Johnson County's Board of Commissioners created the first sewer district in the county in 1945. The Johnson County Sewer System was created at the same time. Two (2) years passed and construction on the first treatment plant began before the Board hired a sole employee to manage the sewer system.
The Board hired Chief Engineer Myron K. Nelson who laid the foundation for a growing wastewater treatment system in what, at that time, was one (1) of the fastest growing counties in the country. He and his staff were responsible for laying the foundation of the sewer system both in physical buildings and lines, as well as philosophies of quality and determination.
The first treatment plant, then called Mission Township No. 1 Treatment Plant, began operation in 1949. In the 1940s and 1950s, subdivision after subdivision was developed in Johnson County.

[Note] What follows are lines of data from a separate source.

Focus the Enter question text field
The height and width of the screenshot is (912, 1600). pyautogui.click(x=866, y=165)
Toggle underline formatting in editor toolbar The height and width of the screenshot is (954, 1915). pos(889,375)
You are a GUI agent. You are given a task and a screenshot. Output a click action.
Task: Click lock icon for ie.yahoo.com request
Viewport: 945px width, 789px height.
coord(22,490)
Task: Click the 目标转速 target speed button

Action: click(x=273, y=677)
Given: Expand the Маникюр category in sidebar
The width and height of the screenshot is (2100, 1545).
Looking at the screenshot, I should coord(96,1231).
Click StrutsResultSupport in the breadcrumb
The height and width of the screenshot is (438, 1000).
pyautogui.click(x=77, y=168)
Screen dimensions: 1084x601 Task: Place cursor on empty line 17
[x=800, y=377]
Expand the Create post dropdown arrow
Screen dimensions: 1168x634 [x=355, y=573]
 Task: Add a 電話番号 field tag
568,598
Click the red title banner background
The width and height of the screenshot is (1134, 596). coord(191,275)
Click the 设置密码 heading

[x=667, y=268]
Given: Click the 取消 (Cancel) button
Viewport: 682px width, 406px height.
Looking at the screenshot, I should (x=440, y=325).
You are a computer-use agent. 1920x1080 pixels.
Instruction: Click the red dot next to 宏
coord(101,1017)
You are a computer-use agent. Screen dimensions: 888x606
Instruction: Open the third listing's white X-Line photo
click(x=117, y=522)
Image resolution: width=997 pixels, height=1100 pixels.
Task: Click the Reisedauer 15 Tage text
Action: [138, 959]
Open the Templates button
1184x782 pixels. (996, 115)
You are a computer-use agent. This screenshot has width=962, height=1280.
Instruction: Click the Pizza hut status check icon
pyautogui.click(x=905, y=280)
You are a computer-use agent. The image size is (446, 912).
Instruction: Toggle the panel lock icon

The sewer system was hard pressed to keep up with the demand for sewers. In fact, many times there were not enough contractors available for the construction jobs. Four (4) years after its completion, the Mission Township Plant was upgraded to double its treatment capacity from a population of 15,000 to 30,000. Soon afterward, construction on the second treatment plant would begin.
Growth is a part of our heritage
The one (1) treatment plant in 1949 grew to six (6) major treatment plants in 2010. Johnson County Wastewater presently employs approximately 206 people, compared to the one (1) employee hired in 1947.
Johnson County Wastewater continues to meet the challenges of growth. One (1) major accomplishment took place in 1995 with the completion of the newest regional treatment plant; the Mill Creek Regional Plant. It has proven to be an environmental and economic success for Johnson County. Located in Shawnee, Kan., the plant provides vital sewer capacity for the fast growing cities of Shawnee, Lenexa, and Olathe.